Climate data for Mt Hutt Skifield, elevation 1,600 m (5,200 ft) (1980–1990)
| Month | Jan | Feb | Mar | Apr | May | Jun | Jul | Aug | Sep | Oct | Nov | Dec | Year |
| Mean daily maximum °C (°F) | 13.4 (56.1) | 13.4 (56.1) | 11.3 (52.3) | 9.6 (49.3) | 6.2 (43.2) | 3.3 (37.9) | 1.6 (34.9) | 2.4 (36.3) | 4.6 (40.3) | 6.9 (44.4) | 9.6 (49.3) | 11.5 (52.7) | 7.8 (46.1) |
| Daily mean °C (°F) | 9.4 (48.9) | 9.2 (48.6) | 7.3 (45.1) | 5.4 (41.7) | 2.4 (36.3) | 0.1 (32.2) | −1.5 (29.3) | −0.8 (30.6) | 1.2 (34.2) | 3.2 (37.8) | 5.6 (42.1) | 7.5 (45.5) | 4.1 (39.4) |
| Mean daily minimum °C (°F) | 5.1 (41.2) | 5.0 (41.0) | 3.4 (38.1) | 1.2 (34.2) | −1.3 (29.7) | −3.1 (26.4) | −4.6 (23.7) | −4.1 (24.6) | −2.3 (27.9) | −0.4 (31.3) | 1.8 (35.2) | 3.5 (38.3) | 0.4 (32.6) |
Source: NIWA

==Fauna==
During the summer months four species of Alpine grasshoppers can be found within the ski field boundary. They include Sigaus villosus which can be found along the ridgelines, Brachaspis nivalis which lives on the rocky scree, Sigaus australis and Paprides nitidus which both live in the alpine tussocklands.
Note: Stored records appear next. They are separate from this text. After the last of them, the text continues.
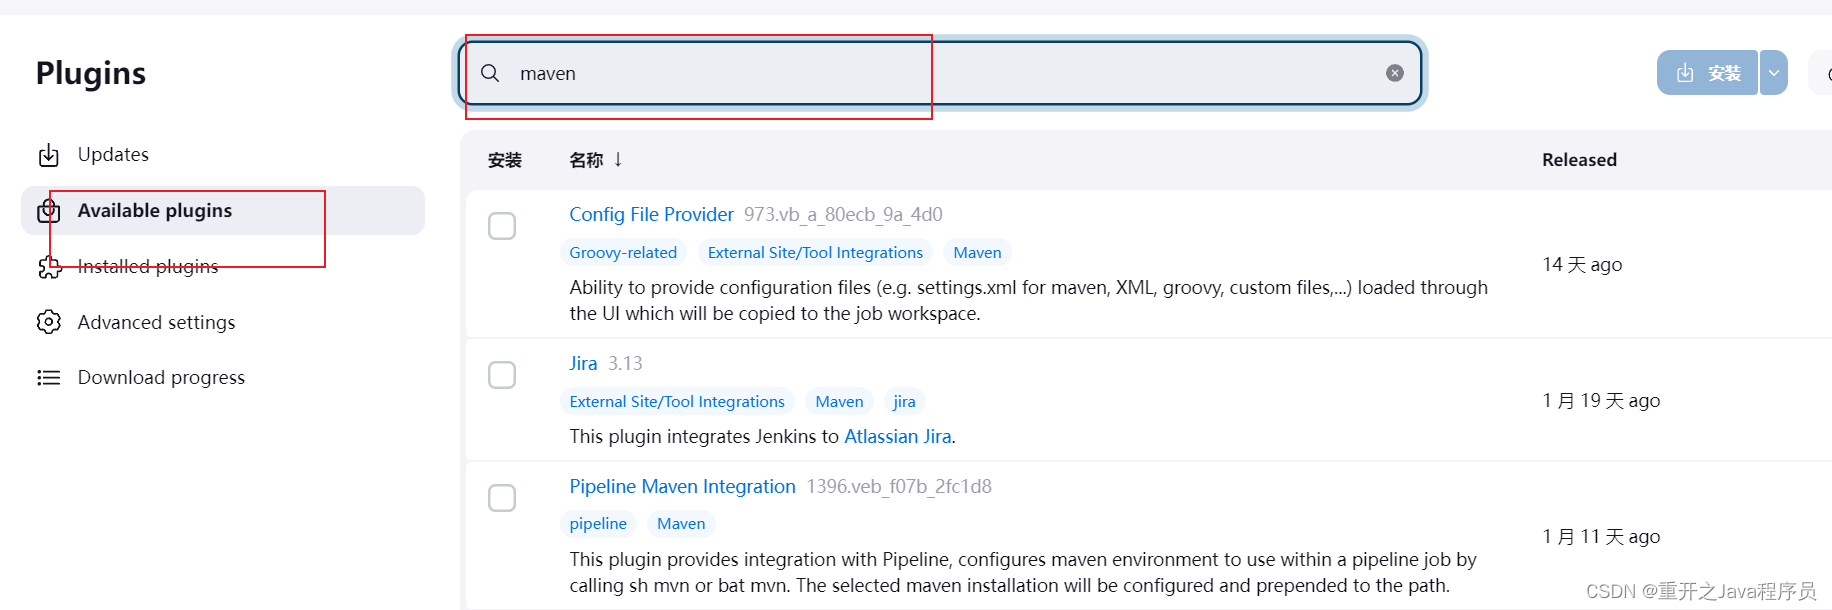Click the Installed plugins puzzle icon
Viewport: 1832px width, 610px height.
coord(48,267)
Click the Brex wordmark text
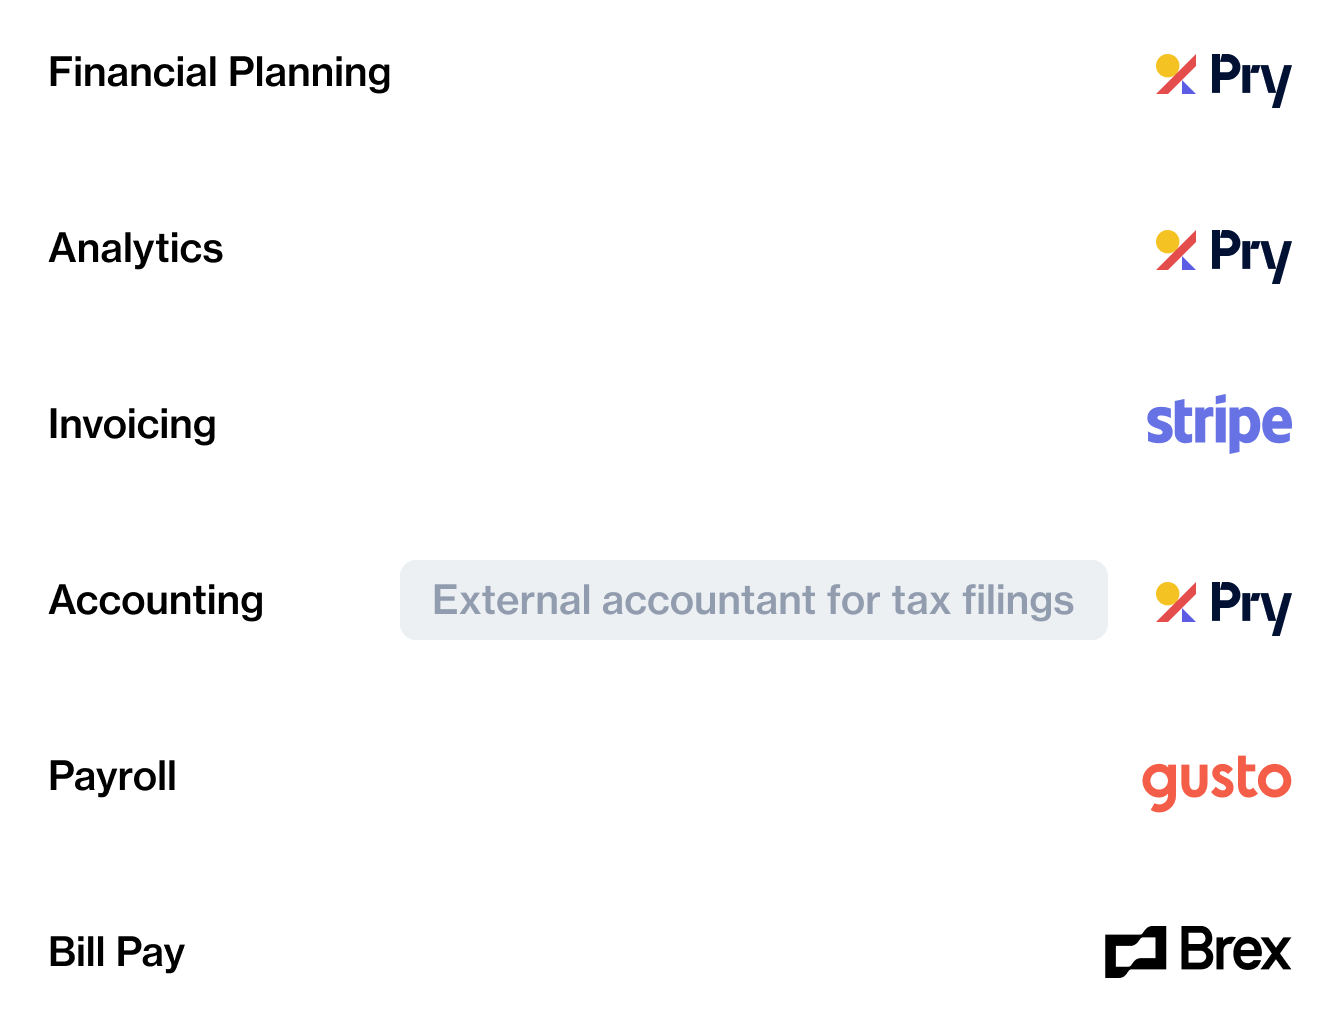The image size is (1340, 1024). [1236, 950]
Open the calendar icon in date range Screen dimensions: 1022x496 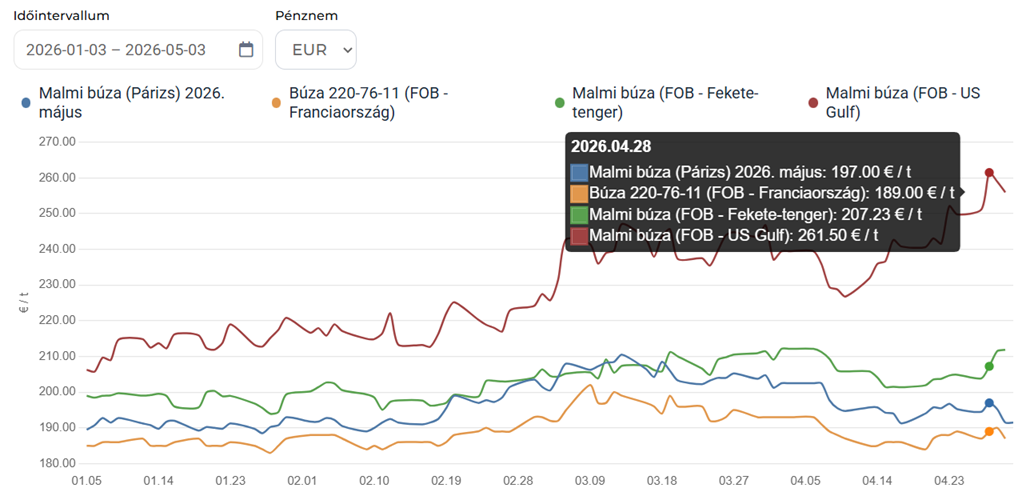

Mount Hutt is the type locality for the endemic moth Orocrambus aethonellus.

== Conservation areas ==
There are several conservation areas located on or near Mt Hutt, including the Awa Awa Rata Reserve, Pudding Hill Scenic Reserve, and the Redcliffe Conservation Area.